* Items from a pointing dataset

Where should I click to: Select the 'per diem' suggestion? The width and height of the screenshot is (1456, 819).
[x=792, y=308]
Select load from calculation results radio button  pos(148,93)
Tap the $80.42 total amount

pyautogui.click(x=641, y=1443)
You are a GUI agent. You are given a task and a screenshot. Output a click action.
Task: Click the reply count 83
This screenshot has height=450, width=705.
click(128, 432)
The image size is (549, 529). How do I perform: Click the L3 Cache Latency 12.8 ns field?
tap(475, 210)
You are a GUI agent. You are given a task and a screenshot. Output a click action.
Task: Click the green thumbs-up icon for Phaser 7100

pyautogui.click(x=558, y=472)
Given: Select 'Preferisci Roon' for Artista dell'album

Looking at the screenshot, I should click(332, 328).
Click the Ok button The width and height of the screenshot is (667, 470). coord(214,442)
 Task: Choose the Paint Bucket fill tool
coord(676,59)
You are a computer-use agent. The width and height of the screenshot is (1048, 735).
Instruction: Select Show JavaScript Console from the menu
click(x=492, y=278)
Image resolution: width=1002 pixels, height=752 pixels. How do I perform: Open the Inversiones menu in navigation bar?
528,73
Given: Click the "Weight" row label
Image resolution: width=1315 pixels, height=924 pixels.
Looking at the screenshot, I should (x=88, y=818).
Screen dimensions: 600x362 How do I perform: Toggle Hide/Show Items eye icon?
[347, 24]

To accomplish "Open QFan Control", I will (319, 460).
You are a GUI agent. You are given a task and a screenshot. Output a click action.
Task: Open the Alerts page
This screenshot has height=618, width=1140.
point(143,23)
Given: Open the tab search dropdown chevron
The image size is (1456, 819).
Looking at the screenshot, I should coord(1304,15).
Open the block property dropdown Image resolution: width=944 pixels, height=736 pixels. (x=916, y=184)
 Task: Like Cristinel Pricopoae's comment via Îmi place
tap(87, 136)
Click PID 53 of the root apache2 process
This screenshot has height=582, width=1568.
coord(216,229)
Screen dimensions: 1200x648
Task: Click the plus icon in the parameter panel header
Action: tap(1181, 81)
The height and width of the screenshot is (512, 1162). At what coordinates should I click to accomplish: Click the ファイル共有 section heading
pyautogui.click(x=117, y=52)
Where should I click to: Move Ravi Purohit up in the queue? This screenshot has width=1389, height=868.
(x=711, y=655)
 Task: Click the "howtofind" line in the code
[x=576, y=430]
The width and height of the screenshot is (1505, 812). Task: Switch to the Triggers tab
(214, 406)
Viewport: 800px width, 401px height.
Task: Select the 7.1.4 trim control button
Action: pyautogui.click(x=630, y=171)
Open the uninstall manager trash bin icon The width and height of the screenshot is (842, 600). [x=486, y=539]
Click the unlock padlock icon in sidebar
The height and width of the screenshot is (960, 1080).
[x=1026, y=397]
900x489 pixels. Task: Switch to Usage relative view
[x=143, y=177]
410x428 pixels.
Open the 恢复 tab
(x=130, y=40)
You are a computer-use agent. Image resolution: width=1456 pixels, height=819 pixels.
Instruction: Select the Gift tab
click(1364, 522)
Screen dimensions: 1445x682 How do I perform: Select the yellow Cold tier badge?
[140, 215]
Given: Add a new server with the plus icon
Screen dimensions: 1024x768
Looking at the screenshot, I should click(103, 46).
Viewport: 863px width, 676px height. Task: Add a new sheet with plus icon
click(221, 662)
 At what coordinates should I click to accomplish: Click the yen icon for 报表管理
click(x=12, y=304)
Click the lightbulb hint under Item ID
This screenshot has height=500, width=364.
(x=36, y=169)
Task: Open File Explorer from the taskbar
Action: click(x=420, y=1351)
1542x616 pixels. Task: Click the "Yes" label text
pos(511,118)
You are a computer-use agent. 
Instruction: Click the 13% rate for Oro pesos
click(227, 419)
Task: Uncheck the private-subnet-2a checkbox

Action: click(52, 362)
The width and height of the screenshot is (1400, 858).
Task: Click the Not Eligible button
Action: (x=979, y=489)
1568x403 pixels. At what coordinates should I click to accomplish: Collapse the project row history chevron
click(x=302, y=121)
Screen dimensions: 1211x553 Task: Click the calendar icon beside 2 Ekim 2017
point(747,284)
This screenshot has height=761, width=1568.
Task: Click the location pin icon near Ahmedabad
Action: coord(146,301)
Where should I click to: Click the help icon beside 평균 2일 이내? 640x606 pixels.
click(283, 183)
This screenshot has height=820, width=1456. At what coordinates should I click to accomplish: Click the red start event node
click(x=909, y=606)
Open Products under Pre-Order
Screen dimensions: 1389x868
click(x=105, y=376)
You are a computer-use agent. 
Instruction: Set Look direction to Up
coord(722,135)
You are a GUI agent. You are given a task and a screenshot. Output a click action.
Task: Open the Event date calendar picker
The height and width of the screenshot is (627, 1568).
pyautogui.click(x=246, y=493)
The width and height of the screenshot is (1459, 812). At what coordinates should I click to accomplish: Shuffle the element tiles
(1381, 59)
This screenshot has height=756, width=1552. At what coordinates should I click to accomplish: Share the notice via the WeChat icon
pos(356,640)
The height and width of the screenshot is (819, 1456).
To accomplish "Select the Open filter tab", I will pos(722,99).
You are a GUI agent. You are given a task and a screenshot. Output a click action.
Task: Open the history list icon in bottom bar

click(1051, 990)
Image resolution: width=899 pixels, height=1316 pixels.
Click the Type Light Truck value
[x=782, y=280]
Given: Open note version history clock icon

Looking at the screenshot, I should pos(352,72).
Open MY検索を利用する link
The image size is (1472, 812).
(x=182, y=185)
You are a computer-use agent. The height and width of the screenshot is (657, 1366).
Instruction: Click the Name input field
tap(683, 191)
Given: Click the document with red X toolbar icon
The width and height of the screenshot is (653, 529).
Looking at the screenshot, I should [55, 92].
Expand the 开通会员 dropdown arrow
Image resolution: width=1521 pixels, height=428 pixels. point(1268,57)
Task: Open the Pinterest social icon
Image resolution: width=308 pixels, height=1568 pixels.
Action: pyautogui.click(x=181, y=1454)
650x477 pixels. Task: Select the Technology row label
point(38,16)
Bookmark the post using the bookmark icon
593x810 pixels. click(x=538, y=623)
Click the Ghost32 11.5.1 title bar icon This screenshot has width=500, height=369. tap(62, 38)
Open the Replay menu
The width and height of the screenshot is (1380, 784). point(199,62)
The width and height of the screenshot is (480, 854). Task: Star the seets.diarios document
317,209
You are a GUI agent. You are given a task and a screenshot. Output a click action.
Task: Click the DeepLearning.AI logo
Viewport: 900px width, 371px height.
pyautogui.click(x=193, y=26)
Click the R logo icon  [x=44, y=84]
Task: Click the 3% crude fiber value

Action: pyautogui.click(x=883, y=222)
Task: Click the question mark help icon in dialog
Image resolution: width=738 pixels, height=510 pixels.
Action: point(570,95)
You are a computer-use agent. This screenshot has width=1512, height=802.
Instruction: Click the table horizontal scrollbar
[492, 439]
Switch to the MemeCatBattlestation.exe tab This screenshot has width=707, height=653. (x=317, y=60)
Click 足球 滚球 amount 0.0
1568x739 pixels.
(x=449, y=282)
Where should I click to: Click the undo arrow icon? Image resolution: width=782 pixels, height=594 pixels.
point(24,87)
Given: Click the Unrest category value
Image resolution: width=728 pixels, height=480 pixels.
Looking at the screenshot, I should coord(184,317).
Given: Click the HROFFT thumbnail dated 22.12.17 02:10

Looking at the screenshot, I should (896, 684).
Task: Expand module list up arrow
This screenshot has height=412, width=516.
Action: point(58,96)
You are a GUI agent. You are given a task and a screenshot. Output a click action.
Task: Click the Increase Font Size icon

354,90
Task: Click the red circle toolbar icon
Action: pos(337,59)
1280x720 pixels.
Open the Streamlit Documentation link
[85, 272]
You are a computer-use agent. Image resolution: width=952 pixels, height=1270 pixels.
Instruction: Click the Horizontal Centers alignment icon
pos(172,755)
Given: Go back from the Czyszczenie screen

* Directive
Starting at the line that contains "410x428 pixels." and ending after the line that contains "Action: coord(146,301)", write out those lines again with every "Screen dimensions" changed to "Display size" and nothing else altered.

* Response to this exercise
410x428 pixels.
Open the 恢复 tab
(x=130, y=40)
You are a computer-use agent. Image resolution: width=1456 pixels, height=819 pixels.
Instruction: Select the Gift tab
click(1364, 522)
Display size: 1445x682 How do I perform: Select the yellow Cold tier badge?
[140, 215]
Given: Add a new server with the plus icon
Display size: 1024x768
Looking at the screenshot, I should click(103, 46).
Viewport: 863px width, 676px height. Task: Add a new sheet with plus icon
click(221, 662)
 At what coordinates should I click to accomplish: Click the yen icon for 报表管理
click(x=12, y=304)
Click the lightbulb hint under Item ID
This screenshot has height=500, width=364.
(x=36, y=169)
Task: Open File Explorer from the taskbar
Action: click(x=420, y=1351)
1542x616 pixels. Task: Click the "Yes" label text
pos(511,118)
You are a computer-use agent. 
Instruction: Click the 13% rate for Oro pesos
click(227, 419)
Task: Uncheck the private-subnet-2a checkbox

Action: click(52, 362)
The width and height of the screenshot is (1400, 858).
Task: Click the Not Eligible button
Action: (x=979, y=489)
1568x403 pixels. At what coordinates should I click to accomplish: Collapse the project row history chevron
click(x=302, y=121)
Display size: 1211x553 Task: Click the calendar icon beside 2 Ekim 2017
point(747,284)
This screenshot has height=761, width=1568.
Task: Click the location pin icon near Ahmedabad
Action: coord(146,301)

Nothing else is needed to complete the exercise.